– До встречи.
Оба молча ждут, когда связь оборвется. Мина не выдерживает и первая дает отбой.
* * *
Колесник сидит на стуле, как прикованный. На полированной деревянной ручке стоит пепельница и лежит коробок спичек. Миха протягивает старику непременную пачку сигарет, и тот закуривает.
* * *
– Вы испытывали к евреям ненависть?
– И да, и нет.
– Это как?
– Я выискивал людей, которых можно было бы ненавидеть.
– Правда?
– Я был обозлен. Из-за отца, из-за деревни, из-за колхозов, голода. Коммунистов.
– Что случилось с вашим отцом?
– Его расстреляли.
– Коммунисты?
– Да. Я помню, как его уводили: его и еще пятерых человек.
– За что?
– Он был учителем. И не хотел учить по их указке. Его и раньше забирали, но на этот раз он не вернулся.
Миха глядит на старика. Ни слез, ни грусти в голосе – сидит себе неподвижно в кресле, отделенный от Михи кухонным столом.
– Значит, вот почему вы ненавидели евреев? Из-за отца?
– Да, можно сказать и так.
– А вашего отца забрали евреи?
– Нет, среди них не было евреев. Те коммунисты, что увели отца, не были евреями.
В добавление к словам Колесник поднимает руку, машет в воздухе широкой ладонью.
– Тогда почему вы не чувствовали ненависти к коммунистам?
– Их я тоже ненавидел, но все они ушли.
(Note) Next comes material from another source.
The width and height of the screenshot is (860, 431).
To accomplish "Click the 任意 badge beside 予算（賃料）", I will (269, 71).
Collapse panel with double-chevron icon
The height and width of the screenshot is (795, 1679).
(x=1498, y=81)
Еще до прихода немцев. Без наказания за все свои дела.
– Поэтому вам хотелось кому-нибудь отомстить?
Колесник пожимает плечами. Новое отступление.
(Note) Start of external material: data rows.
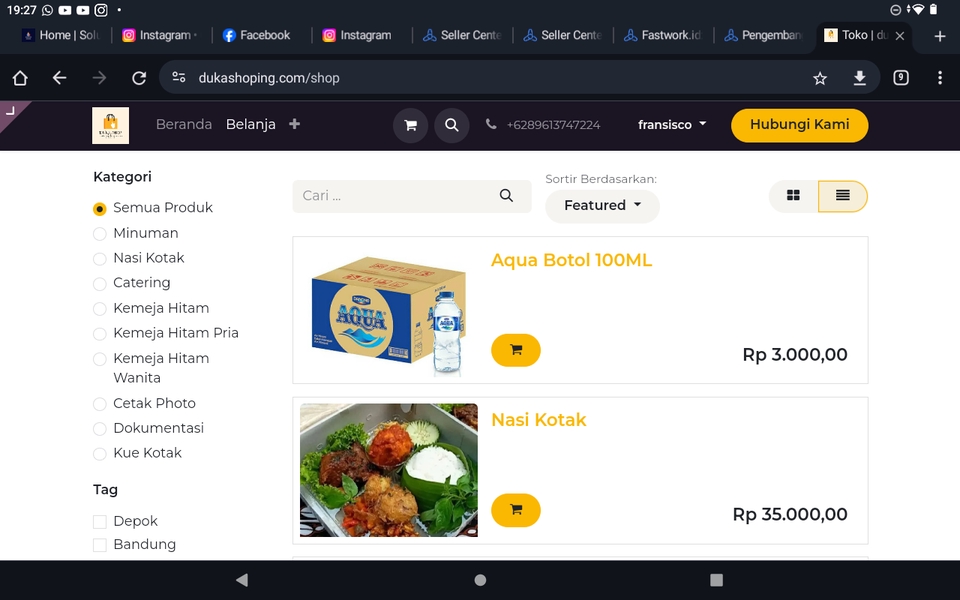Add Nasi Kotak to cart

tap(515, 510)
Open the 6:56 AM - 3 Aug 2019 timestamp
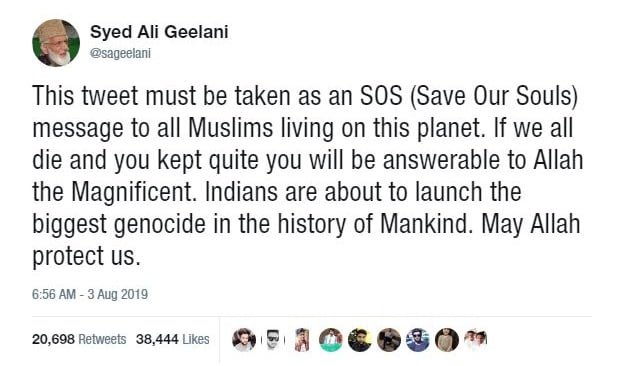 tap(90, 294)
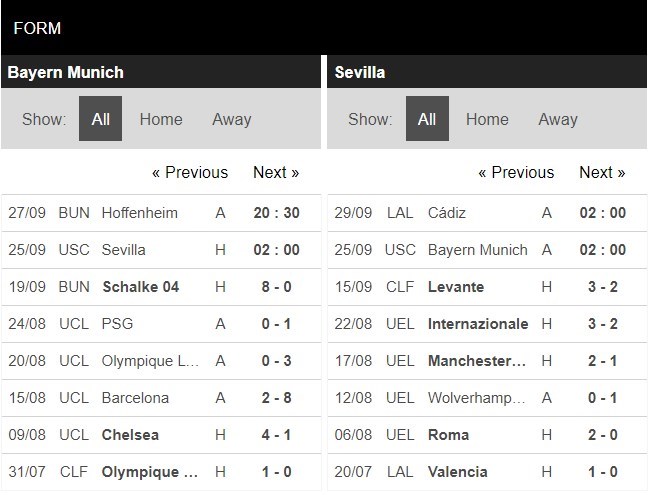Go to Previous results for Bayern Munich

190,172
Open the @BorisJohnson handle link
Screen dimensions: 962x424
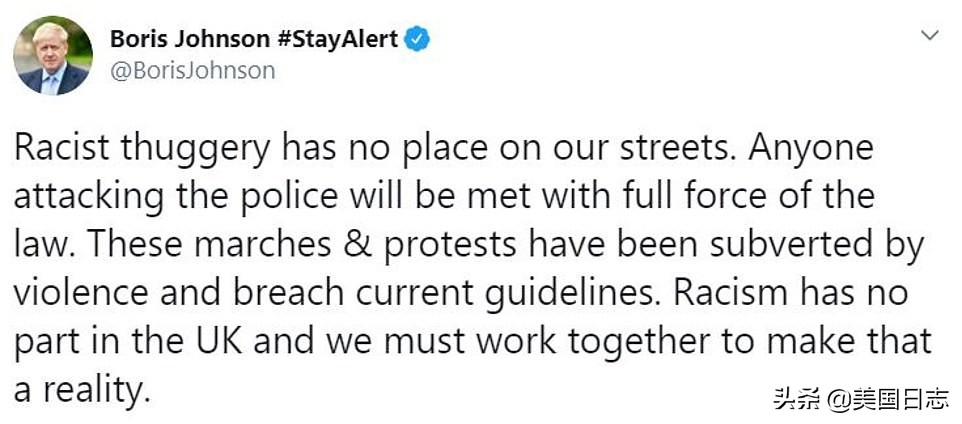192,70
– Вам хотелось отомстить кому-нибудь за произвол коммунистов, тут подвернулись евреи, и вы решили мстить им?
– Я жалею об этом. Я знаю, что словами делу не помочь. Знаю, что поступал плохо, вы понимаете? Я не умею это лучше объяснить.
Миха повторяет про себя: «Знаю, что поступал плохо». Комната, сизая от дыма.
– Вы и тогда знали, что это плохо?
Кивок.
– Тогда почему?
Колесник молчит и смотрит в пол. Не отвечает и на повторный Михин вопрос. Миха останавливает магнитофон и выходит на крыльцо, на свежий летний воздух. Когда он возвращается, Колесник все так же сидит на стуле.
* * *
– Вы записываете?
– Да.
– Они забрали у меня отца. Мы всей нашей семьей голодали и мерзли, а потом пришли немцы и сказали мне, что виноваты евреи. Они всем так говорили. Все евреи – коммунисты. А это была неправда.
– Неправда?
– Ага. Среди коммунистов были евреи. Но много было и белорусов.
– Выходит, они лгали?
– Да.
– Вы это знали?
– Да. Но лгали они правдоподобно.
– Что это значит? Объясните.
– Знаю, что плохо так говорить. Знаю, что это ужасно. Я и тогда это знал.
Колесник смотрит на Миху, а Миха отводит взгляд. Он не хочет об этом слушать. Мне незачем это знать. Зачем мне знать о нем. Мне нужен опа. Спроси его об Аскане Белле.
– Бойня началась в сорок первом.
– Верно.
– А вы в то время работали переводчиком. На немцев.
– Да, но я все видел.
– В сорок третьем вы немцев тоже видели?
– Да, и сам убивал.
Миха чувствует на себе стариков взгляд, ищущий его глаз. Миха обдумывает новый вопрос, но старик его опережает.
– Я сделал свой выбор, понимаете? Почти целых два года я наблюдал, как немцы убивали евреев, и сам стал убивать. Я сам это выбрал, вы понимаете?
У Михи нет желания отвечать. Может, стоит выключить магнитофон и снова выйти? Непонятно, почему Колесник ему это рассказывает. Похоже, с Михи на сегодня достаточно.
– Вы понимаете?
– Да. Хотя нет. Вы сказали, вы были обозлены. Из-за отца.
– Да.
– Вы думали, что будете расстреливать евреев и станет легче.
– Вы меня не слушаете.
Напрямик. Спокойно. Миха коротко взглядывает на Колесника. Встречаются глазами.
– Вы думали, станет легче, но вам не полегчало.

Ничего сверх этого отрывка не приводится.